Granüler atrofi (anjiyomatozis granülaris; eşanlamlısı: granüler anjiyomatozis), deride küçük kırmızı nodüller ve nodüllerin oluşumu ile karakterize, etiyolojisi bilinmeyen dermatolojik bir hastalıktır. Patomorfolojik olarak bu lezyon, granülomatöz doku iltihabının arka planına karşı anjiyomatozun (kılcal hemanjiyomların oluşabileceği çoklu kılcal damarlar) bir resmi gibi görünmektedir. Bunun granülasyonu üzerinde vaskülarizasyonun baskın olması nedeniyle
**Granüler atrofi**, bir organın parankimal dokusunun, onu oluşturan fonksiyonel bölgelerin fonksiyonel sınıfının geçmiş mimarisini değiştirmeden, kistik sıvıyla kademeli veya hızlı bir şekilde değiştirilmesidir. Enflamatuar bir bileşeni yoktur.

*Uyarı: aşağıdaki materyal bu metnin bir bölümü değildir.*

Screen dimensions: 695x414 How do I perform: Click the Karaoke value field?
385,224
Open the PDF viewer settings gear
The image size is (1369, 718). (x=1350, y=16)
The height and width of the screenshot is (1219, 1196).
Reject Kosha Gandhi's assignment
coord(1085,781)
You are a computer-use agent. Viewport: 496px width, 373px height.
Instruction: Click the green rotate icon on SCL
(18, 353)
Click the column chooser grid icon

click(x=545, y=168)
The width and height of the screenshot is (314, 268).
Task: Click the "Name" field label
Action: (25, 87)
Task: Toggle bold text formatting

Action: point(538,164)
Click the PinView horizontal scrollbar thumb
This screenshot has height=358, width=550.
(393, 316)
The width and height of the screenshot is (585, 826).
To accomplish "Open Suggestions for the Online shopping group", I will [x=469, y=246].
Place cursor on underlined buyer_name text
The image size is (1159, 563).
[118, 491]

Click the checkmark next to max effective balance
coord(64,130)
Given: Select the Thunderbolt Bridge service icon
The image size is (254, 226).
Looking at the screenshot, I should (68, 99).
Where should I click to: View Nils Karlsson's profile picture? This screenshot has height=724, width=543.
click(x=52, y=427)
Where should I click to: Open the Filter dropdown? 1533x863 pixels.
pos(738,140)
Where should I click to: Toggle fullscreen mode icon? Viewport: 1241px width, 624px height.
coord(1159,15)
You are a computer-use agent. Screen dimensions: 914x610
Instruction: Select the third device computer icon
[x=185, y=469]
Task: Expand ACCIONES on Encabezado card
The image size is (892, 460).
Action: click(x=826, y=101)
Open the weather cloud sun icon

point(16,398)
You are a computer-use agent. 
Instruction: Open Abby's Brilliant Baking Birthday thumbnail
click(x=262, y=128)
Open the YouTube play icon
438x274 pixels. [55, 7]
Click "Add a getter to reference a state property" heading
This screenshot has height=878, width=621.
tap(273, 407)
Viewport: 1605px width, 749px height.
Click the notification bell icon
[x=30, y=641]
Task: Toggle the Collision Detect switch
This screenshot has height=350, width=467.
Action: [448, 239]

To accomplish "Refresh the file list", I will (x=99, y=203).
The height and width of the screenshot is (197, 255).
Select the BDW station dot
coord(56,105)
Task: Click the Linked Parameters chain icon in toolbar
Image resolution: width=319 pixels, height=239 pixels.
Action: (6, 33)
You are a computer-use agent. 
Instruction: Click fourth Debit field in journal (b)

Granüler atrofinin **gelişim mekanizması**, kılcal damarların ölümü ve dokularda kollajen parçalanma ürünlerinin ve diğer organik maddelerin ortaya çıkmasının ana rolü oynadığı faktörlerin birleşimine bağlıdır. Ayrıca kan damarlarının duvarlarında aterosklerotik değişikliklerin ve mikrodolaşım bozukluklarının varlığı da önemlidir. Ayrıca ADSS'nin gelişiminde, kandaki fibrinojen seviyesinin azalmasına bağlı olarak trombosit sayısında azalma ve hipofibrinojenemi ile hemostatik sistemin hasar görmesi önemli bir rol oynar. Bazen granüler atrofi, organda başka dejeneratif süreçler olmaksızın, bir organın parankiminin yalnızca bir kısmında meydana gelir. Nekroz bölgesinde hücreler yok edilir ve hücreler arası madde uzaklaştırılarak sağlıklı ve nekrotik dokular arasında bir sınır oluşturulur. Etkilenen bölgede kan akışının devam ettiği teminatlar varsa, yavaş da olsa yenilenme meydana gelir. Normal (etkilenmeyen) doku çürümenin sonuçlarına uyum sağlar ve daha gevşek hale gelir. WGA sırasında zamanla mikrovasküler geçirgenlikte, stabilitede artış olur ve telafi edici mekanizmaların büyümesi ve telafi edici rejenerasyonun gelişimi azalır. Sonuç olarak, yenilenen dokular, sağlıklı çalışan bir organın yapılarını yavaş yavaş sıkıştırır. Kumaş yoğunlaşır ve görünümü değişir. Granüler atrofi arasındaki önemli bir fark, geniş lezyonlarda hiyalin hücrelerin ve çekirdeklerin, nükleer yapının korunmasıdır; damar ve damarların etrafındaki interstisyel dokuda bir azalma tespit edilir. Nekroz bölgesindeki inflamasyonun nedeni serebroplasental ve anjiyopati değildir. Parankimal dokulardaki inflamatuar ve distrofik değişikliklerin karakteristiğidir.Sonuç olarak, granüler atrofinin, organ dokularında geri dönüşü olmayan değişikliklere yol açabilen oldukça yaygın bir patolojik durum olduğunu belirtmek isterim.